• [Problem]
Line by line, copy out the data below exactly.

──────────

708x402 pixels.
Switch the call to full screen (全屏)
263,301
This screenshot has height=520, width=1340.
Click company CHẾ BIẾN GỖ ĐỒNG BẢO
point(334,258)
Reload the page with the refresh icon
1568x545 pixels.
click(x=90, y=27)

──────────

• [Output below]
708x402 pixels.
Switch the call to full screen (全屏)
263,301
This screenshot has height=520, width=1340.
Click company CHẾ BIẾN GỖ ĐỒNG BẢO
point(334,258)
Reload the page with the refresh icon
1568x545 pixels.
click(x=90, y=27)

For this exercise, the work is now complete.